Si è spenta nella sua casa di Milano a 91 anni Ornella Vanoni, interprete simbolo della canzone italiana. Un malore l’ha portata via lasciando un vuoto che non riguarda solo la musica: era ironia, teatro, cultura popolare, eleganza senza accettare mai le convenzioni. Dal 1956 fino ai giorni nostri, aveva attraversato generazioni, stili, epoche, con una naturalezza che l’ha resa un’icona unica.
Una carriera fuori dagli schemi – Figlia della borghesia milanese, a 19 anni entrò all’Accademia del Piccolo Teatro e divenne l’allieva prediletta – e compagna – del regista Giorgio Strehler. Nasce così la prima metamorfosi: non cantante ma attrice. Il teatro la forgia, ma saranno Le canzoni della mala a consegnarla al pubblico come interprete graffiante e anticonvenzionale. Con Dario Fo, Fausto Amodei, Fiorenzo Carpi e Gino Negri, prende forma un repertorio destinato alla storia.
La rivoluzione della musica italiana – Dopo il sodalizio con Strehler, arriva l’incontro con Gino Paoli, una relazione sentimentale tormentata e un’intesa artistica irripetibile. Nascono brani che segnano un’epoca: Senza fine, Che cosa c’è, Cercami. Vanoni diventa interprete moderna, sensuale, sofisticata, capace di trasformare una canzone in racconto. Partecipa a otto Festival di Sanremo, sfiorando più volte la vittoria, ma senza mai inseguirla: l’arte prima del trofeo.
Dalla mala alla bossa nova – Nel 1976 crea con Toquinho e Vinícius de Moraes La voglia, la pazzia, l’incoscienza, l’allegria, un album entrato tra i 100 più belli della musica italiana secondo “Rolling Stone”. È il punto d’incontro tra la sua eleganza vocale e la musica brasiliana, una passione destinata a diventare identità. Seguiranno collaborazioni con Lucio Dalla, Paolo Conte, Gerry Mulligan, Vinicius de Moraes, George Benson, Herbie Hancock, Fabrizio De André, Ivano Fossati, Mogol, Renato Zero, Riccardo Cocciante.
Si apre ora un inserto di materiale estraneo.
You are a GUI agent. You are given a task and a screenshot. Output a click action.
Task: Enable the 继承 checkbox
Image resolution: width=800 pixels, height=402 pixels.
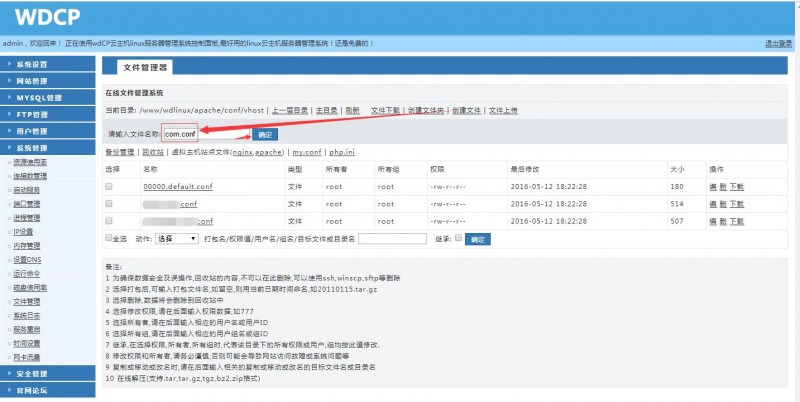(458, 239)
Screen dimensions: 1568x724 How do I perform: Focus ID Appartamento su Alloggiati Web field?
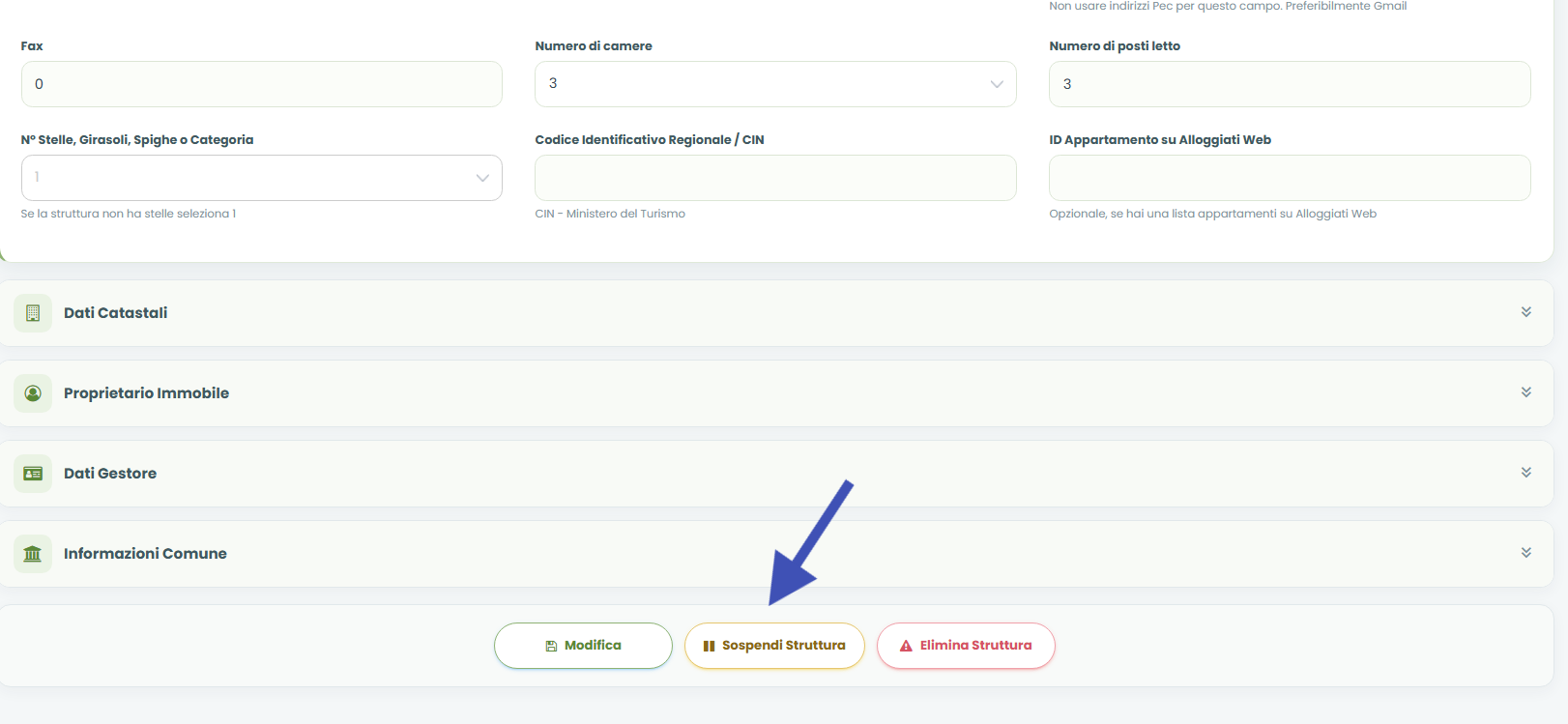[1290, 178]
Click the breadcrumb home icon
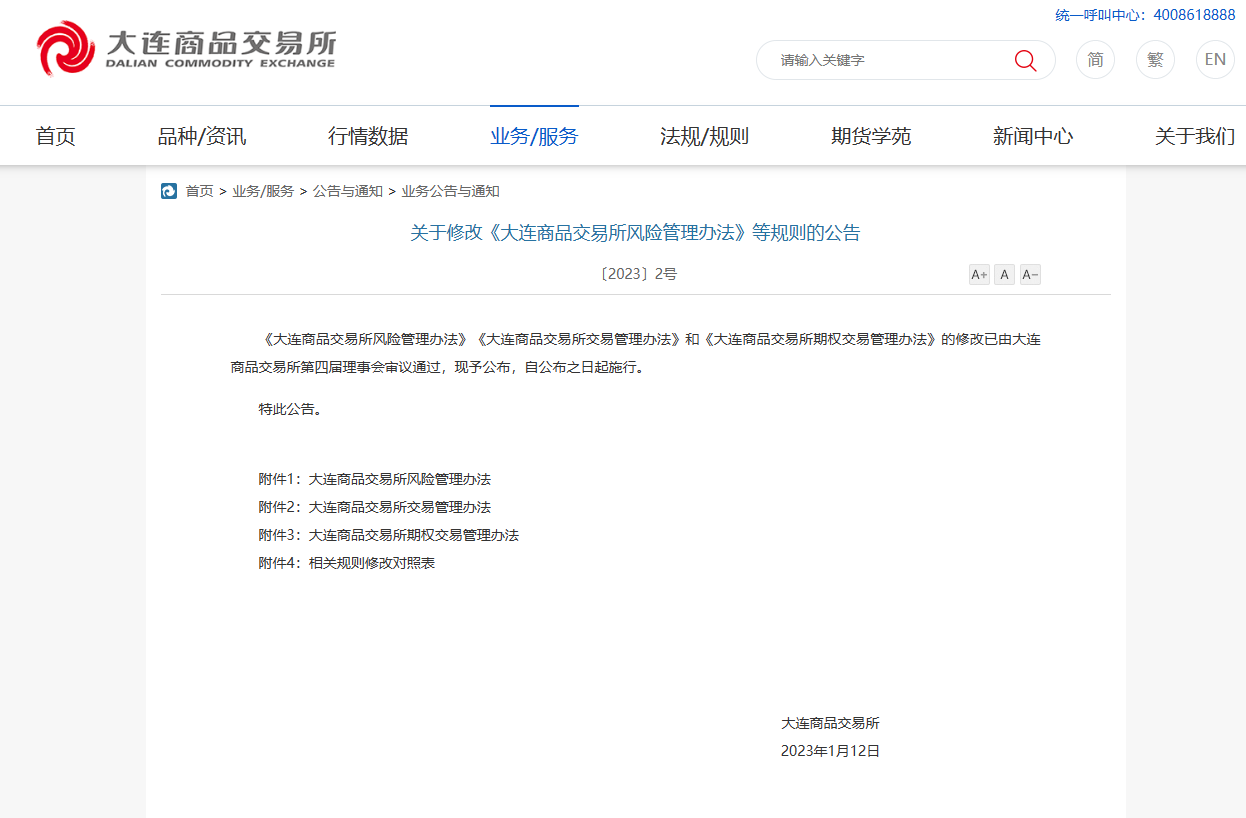The image size is (1246, 818). [169, 191]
Il coraggio dell’autoproduzione – A cavallo tra anni ’70 e ’80, fonda una propria etichetta, intuendo con anticipo i tempi dell’autonomia artistica. Scrive testi, costruisce concept album, firma dischi destinati a segnare un capitolo importante della musica d’autore. È la prima donna a vincere il Premio Tenco come cantautrice. Oltre 100 progetti tra album, EP e raccolte, più di 55 milioni di dischi venduti: numeri giganteschi, ma insufficienti a raccontare la sua impronta culturale.
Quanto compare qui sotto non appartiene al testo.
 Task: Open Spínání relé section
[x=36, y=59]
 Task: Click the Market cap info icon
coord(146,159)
Un mito popolare senza maschere – Negli anni Duemila celebra i suoi 50 anni di carriera con un concerto in piazza Duomo a Milano davanti a 35mila persone. Ritorna nelle classifiche con L’appuntamento grazie a Ocean’s Twelve. Duetta con artisti di generazioni diverse, da Mario Biondi a Pacifico. Nel 2018, a 83 anni, emoziona Sanremo con Imparare ad amarsi, ottenendo il Premio della Critica per l’interpretazione. Diventa presenza fissa di Che tempo che fa, simbolo di ironia, libertà, personalità refrattaria al “politicamente corretto”.
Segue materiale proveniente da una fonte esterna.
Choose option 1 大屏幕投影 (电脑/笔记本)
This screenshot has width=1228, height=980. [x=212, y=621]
Per il suo novantesimo compleanno aveva inciso Ti voglio con Elodie e Ditonellapiaga, segnando un ponte definitivo tra epoche. Aveva poi pubblicato Diverse e, con Pacifico, il progetto Vincente o perdente, diario sentimentale di una vita senza compromessi.
“Capirò quando sarà il momento” – Non temeva la fine. Una frase, più volte ripetuta in vita, oggi assume il peso dell’eredità:
“Non ho paura della morte. Capirò quando sarà il momento di andarmene, quando sarò inutile alla vita e la vita sarà inutile a me.”
La sua voce, inconfondibile, rimarrà nella memoria collettiva come un romanzo musicale lungo settant’anni. Non un mito distante, ma una presenza viva, ironica, disobbediente, capace di raccontare il tempo senza appartenergli.
La signora della canzone italiana se n’è andata così: senza rumore, ma lasciando un’eco che non si spegnerà.